Could you link the pr? I could not find it

[longwuyuan]

@Gacko hoping you can comment here about the PR in which you added dot/period and other characters as valid characters.

[bgehman]

Period is unfortunately not going to be allowed so you will have to change the path type to ImplementationSpecific.

Instead of fixing the validation regex so that it properly validates URL Paths (and . is definitely a valid char in URL paths) -- we are instead telling everyone to use ImplementationSpecific to bypass the controllers new strict URL path validations -- and this will somehow lead to better security?

https://www.ietf.org/rfc/rfc3986.txt

2.3. Unreserved Characters
Characters that are allowed in a URI but do not have a reserved
purpose are called unreserved.
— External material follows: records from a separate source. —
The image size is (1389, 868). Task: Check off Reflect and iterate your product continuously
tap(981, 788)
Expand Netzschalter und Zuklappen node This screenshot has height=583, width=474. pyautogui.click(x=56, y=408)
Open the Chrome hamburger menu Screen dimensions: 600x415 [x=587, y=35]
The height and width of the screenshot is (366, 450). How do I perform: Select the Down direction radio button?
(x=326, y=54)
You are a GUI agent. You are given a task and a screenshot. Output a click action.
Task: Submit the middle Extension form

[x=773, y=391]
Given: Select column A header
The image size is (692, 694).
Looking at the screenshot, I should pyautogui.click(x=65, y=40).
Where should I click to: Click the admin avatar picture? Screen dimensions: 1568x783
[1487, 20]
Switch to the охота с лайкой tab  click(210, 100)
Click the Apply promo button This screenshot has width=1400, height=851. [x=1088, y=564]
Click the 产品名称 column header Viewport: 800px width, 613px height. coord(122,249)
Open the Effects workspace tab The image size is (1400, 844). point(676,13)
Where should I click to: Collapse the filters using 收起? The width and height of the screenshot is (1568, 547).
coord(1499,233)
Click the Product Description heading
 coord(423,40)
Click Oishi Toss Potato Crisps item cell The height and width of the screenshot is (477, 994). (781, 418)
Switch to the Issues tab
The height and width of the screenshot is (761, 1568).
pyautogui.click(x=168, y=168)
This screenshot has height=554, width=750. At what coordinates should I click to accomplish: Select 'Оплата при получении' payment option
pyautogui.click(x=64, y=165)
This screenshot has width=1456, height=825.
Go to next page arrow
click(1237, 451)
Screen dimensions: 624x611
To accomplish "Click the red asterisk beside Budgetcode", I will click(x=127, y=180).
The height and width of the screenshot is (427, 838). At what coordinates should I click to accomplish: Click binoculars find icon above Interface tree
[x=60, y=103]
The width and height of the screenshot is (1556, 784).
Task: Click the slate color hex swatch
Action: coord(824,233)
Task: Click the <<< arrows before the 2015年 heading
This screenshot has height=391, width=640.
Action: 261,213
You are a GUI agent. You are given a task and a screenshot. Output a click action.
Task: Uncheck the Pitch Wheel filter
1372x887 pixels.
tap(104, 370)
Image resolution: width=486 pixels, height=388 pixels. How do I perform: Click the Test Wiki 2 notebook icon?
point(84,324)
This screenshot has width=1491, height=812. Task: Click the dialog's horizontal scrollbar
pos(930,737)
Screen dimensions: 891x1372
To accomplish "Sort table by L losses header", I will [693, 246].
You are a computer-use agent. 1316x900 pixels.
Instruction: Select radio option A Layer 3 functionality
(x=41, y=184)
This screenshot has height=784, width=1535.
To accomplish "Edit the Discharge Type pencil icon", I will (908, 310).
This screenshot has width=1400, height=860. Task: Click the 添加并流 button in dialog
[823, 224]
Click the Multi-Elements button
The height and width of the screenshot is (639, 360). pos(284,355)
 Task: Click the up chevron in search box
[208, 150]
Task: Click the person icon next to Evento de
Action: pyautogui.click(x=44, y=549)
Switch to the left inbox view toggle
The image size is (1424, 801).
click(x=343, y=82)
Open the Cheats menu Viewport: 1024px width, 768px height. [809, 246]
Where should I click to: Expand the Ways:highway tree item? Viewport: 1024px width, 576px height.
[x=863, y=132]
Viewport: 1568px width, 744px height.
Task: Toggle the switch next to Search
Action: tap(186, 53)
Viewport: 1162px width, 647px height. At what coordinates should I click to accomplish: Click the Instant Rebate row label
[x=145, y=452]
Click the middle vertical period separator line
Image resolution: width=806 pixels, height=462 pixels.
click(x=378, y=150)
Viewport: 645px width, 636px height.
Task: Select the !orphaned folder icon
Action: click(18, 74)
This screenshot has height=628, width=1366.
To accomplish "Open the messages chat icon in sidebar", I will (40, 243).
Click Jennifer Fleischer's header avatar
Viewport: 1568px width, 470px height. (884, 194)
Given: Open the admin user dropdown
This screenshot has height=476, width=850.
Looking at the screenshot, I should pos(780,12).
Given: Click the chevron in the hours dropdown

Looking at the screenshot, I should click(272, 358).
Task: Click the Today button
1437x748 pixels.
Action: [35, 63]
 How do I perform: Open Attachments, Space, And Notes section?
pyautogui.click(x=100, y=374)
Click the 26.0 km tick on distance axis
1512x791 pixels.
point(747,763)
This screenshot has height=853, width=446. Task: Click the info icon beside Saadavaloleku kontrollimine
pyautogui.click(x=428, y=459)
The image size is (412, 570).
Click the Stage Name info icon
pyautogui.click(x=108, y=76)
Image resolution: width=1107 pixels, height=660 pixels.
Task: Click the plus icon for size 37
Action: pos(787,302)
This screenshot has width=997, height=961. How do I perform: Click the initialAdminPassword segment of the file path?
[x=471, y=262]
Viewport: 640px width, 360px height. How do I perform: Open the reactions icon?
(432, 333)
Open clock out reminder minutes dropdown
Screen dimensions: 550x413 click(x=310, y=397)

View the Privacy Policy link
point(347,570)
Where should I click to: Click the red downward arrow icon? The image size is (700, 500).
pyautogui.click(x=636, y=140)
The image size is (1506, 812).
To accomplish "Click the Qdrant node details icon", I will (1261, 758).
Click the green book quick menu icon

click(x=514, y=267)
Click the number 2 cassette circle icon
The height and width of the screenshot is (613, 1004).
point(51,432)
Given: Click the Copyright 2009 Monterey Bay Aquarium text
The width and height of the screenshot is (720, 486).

These include uppercase and lowercase
letters, decimal digits, hyphen, period, underscore, and tilde.
unreserved = ALPHA / DIGIT / "-" / "." / "_" / "~"

It seems to me the original issue (CVE) is that the controller is treating the path as a regex string? I am not seeing in the docs where controllers are supposed to do that. If people want to use regex defined paths, they should use ImplementationSpecific (and its great ingress-nginx provides that capability for people who want it).

However, Prefix/Exact pathTypes should be treated as literal (not regex) strings, and its validation should conform to the published RFCs.

[rouke-broersma]

I agree, which is why I reported this issue.